Specialist Dementia Care closer to home

By PSS | Posted: Monday August 10, 2020

PSS Enliven Peacehaven Village has opened ten previously-decommissioned beds in its refurbished secure dementia wing, Iona - effectively doubling its highest-level dementia care capacity and giving more Southlander’s living with the progressive condition opportunity to reside and access specialist care closer to home.

Enliven Manager Operations and Projects Elaine Marshall says some families had been forced to travel long distances outside of the region to visit their loved ones, which added a new layer of stress and expense they could do without.

“While the extra beds at the D6 ‘psychogeriatric’ level in Iona may have opened in January without fanfare – they have already helped families of residents living with the most advanced stages of dementia, who require this level of specialist care,” says Elaine.

Adjoined to Iona’s lower-level D3 Residential dementia ward (20-beds) by interlocked doors, the (now) 20-bed strong D6 Psychogeriatric ward is the only secure unit of its type and level in Southland.

‘Dementia’ is an umbrella term used to describe a group of conditions that change and damage the brain. This leads to significant memory loss and affects a person’s ability to think, understand, make judgements, communicate and interact socially.

“It’s a sad diagnosis because we know that it is progressive” says Elaine.

People with dementia will gradually lose their independence, but with understanding and patience, and the appropriate expert care in place, Elaine believes quality of life can be preserved and they can continue to lead fulfilling lives.

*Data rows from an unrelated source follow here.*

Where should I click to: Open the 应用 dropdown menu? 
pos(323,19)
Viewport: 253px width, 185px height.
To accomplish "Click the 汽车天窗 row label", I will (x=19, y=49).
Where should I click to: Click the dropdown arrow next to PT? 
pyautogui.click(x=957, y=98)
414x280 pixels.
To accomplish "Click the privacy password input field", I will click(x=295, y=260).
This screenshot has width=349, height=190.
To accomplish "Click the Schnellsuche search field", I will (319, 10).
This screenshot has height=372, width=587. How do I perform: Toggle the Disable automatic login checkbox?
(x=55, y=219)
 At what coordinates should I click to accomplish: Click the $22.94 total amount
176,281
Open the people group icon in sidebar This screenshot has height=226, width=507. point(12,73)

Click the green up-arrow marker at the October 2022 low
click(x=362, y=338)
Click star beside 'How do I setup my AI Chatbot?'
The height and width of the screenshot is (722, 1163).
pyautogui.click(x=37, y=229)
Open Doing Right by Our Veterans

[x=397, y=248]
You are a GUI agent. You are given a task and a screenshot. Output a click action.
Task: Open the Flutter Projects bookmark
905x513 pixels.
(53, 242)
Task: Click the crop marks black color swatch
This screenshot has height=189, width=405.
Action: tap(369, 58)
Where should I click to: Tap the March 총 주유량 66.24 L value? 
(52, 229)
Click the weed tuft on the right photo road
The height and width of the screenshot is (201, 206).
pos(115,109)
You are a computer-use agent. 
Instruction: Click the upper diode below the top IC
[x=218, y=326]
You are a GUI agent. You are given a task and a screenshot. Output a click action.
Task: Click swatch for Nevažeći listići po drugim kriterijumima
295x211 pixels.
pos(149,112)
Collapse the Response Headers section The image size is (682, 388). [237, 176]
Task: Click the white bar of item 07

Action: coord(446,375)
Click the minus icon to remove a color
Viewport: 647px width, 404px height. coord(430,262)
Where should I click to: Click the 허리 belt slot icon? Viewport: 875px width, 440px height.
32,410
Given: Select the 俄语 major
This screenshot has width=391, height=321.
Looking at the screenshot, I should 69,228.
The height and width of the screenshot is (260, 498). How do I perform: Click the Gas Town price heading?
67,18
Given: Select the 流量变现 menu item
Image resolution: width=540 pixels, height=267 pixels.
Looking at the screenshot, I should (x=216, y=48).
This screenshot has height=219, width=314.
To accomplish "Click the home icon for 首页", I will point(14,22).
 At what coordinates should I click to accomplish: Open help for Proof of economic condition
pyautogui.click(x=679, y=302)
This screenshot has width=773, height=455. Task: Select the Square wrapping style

‘It’s very important that we see the person for who they are – not the condition or the behaviours.”

Elaine maintains caring for people with dementia is less of a job and more of a vocation. It takes “very special people” to stay positive; to win over their trust and make them feel safe and comfortable in their ‘home’; and to help them engage with all facets of ‘normal’ life to their fullest ability.

One such “very special” person is Iona Clinical Coordinator, Julie Worner.

An experienced registered nurse with specialised training in dementia care and a passionate advocate of “those who have no voice,” Julie has been in charge of Iona’s dedicated team for five years.

“It can be confronting for families coming to terms with their loved ones needing specialised dementia care," says Julie, “But with their input, the right environment and our expertise, we are able to offer person-centred care that is adaptive to their changing needs and reflects who they are and what holds meaning and purpose for them .”

Julie says Iona residents from both D3 and D6 settings benefit from a long list of evolving evidence-based therapies, technology and hard-earned learnings.

From the purpose-built, outdoor courtyard filled with edible plants; to curated activities designed to evoke a sense of purpose or reassuring memories; from the ‘sensory room’ that allows residents freedom to safely explore and spark all five senses; to music therapy that inspires non-verbal residents to sing wartime songs in full-voice; from an artificial intelligence ‘App’ that identifies pain in non-speak residents; to a robotic baby seal that summons long-lost smiles and outward signs of connection and affection.

Every positive response, says Julie, makes their job worthwhile.

“We have the privilege of caring for people who have gone to war, raised children, worked in jobs, run local bodies, volunteered for charity, toiled the land …”

The hardest part is, in their minds, they often still do.